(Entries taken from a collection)
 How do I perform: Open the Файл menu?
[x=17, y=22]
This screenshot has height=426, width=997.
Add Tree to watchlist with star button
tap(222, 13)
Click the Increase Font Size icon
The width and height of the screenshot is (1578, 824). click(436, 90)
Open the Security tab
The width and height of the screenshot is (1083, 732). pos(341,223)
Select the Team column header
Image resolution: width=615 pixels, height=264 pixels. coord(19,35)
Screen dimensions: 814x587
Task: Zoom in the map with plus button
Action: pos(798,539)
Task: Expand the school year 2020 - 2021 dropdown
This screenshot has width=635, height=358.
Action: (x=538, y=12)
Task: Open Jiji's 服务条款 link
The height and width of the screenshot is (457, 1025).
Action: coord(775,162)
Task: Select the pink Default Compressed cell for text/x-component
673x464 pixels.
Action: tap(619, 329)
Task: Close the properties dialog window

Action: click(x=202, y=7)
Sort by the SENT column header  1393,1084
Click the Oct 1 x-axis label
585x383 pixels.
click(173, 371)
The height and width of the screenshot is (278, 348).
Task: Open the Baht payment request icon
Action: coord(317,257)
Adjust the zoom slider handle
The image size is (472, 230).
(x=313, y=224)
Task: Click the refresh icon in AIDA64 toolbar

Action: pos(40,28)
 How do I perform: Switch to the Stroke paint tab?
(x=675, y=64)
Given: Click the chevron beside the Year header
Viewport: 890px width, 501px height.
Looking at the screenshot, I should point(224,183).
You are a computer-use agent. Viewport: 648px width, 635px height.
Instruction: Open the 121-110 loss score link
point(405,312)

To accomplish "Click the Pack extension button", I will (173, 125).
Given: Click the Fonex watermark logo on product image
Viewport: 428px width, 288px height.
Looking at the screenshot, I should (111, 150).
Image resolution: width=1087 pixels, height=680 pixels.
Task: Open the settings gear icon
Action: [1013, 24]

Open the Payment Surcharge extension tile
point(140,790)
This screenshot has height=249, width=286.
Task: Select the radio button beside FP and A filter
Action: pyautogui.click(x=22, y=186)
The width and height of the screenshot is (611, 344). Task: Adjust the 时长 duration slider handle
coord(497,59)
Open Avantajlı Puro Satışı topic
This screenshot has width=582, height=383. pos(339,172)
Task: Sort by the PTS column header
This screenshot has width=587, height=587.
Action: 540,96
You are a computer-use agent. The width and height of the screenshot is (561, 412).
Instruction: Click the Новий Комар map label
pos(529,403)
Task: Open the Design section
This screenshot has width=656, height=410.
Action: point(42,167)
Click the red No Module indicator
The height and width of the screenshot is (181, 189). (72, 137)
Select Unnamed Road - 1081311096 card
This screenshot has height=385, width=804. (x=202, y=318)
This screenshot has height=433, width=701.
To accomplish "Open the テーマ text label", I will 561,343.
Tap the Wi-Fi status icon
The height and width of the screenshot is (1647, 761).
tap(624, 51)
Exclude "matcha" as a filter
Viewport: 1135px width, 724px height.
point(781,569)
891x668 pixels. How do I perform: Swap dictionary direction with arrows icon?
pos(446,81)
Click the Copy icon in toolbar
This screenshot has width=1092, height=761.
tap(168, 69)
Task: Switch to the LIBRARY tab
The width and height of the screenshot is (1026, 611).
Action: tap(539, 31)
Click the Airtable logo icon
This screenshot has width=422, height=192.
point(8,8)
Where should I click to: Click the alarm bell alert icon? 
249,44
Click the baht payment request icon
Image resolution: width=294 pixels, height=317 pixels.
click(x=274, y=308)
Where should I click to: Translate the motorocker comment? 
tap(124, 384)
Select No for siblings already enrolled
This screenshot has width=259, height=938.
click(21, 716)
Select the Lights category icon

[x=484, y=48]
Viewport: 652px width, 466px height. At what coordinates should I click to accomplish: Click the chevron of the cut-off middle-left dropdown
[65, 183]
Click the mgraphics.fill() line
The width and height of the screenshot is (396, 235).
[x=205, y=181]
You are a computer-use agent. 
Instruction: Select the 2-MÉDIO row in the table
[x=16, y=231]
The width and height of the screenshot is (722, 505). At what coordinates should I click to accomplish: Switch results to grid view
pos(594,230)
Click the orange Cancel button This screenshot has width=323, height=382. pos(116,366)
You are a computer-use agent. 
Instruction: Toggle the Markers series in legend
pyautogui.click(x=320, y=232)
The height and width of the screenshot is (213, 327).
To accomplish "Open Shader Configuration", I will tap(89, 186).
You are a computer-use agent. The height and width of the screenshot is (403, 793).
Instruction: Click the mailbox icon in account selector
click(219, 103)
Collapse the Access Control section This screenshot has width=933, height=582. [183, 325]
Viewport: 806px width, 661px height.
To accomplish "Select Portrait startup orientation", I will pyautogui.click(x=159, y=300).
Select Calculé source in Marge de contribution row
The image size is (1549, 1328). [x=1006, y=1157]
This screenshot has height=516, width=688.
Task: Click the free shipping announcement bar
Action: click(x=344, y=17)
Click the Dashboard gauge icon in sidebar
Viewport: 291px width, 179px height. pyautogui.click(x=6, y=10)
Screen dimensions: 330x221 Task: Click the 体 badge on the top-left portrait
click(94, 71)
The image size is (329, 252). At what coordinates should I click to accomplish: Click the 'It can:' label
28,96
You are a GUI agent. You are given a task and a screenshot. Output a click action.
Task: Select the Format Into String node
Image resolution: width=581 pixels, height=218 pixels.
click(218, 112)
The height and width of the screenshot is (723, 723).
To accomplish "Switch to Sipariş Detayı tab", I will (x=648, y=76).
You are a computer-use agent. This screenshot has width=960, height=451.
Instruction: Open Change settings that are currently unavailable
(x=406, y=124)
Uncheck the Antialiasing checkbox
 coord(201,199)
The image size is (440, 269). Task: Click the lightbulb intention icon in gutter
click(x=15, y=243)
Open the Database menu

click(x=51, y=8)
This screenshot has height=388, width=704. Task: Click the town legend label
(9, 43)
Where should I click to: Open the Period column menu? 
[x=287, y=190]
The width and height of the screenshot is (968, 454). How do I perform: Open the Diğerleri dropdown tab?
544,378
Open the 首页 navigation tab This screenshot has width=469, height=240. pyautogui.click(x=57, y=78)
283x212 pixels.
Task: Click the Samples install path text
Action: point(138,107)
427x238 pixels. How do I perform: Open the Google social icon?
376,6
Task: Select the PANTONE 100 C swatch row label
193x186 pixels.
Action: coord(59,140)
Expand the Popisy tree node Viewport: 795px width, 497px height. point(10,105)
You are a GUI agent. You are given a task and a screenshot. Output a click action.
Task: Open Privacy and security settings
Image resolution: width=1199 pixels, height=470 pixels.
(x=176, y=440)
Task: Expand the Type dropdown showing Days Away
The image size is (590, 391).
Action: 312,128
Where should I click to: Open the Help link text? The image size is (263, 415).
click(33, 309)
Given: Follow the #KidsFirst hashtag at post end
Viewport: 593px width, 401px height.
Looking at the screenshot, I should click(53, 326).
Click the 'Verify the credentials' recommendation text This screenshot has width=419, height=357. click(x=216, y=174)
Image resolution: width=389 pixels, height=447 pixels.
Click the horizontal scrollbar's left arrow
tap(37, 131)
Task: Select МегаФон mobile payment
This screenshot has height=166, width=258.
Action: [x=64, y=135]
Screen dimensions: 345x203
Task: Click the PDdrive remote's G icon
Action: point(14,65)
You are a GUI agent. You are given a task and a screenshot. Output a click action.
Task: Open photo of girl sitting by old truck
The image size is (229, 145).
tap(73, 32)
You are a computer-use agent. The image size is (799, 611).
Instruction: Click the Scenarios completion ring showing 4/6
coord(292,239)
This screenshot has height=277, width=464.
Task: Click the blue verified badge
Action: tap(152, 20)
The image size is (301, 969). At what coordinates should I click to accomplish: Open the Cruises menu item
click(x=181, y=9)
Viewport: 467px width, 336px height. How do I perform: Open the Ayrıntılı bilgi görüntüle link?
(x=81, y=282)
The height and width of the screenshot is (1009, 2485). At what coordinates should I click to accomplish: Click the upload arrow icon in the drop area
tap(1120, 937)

» Task goal
Your answer should be the exact lines above from the one with "Image resolution: width=581" through the one with "You are a computer-use agent. This", both included, and nothing besides.

» Answer for this exercise
Image resolution: width=581 pixels, height=218 pixels.
click(218, 112)
The height and width of the screenshot is (723, 723).
To accomplish "Switch to Sipariş Detayı tab", I will (x=648, y=76).
You are a computer-use agent. This screenshot has width=960, height=451.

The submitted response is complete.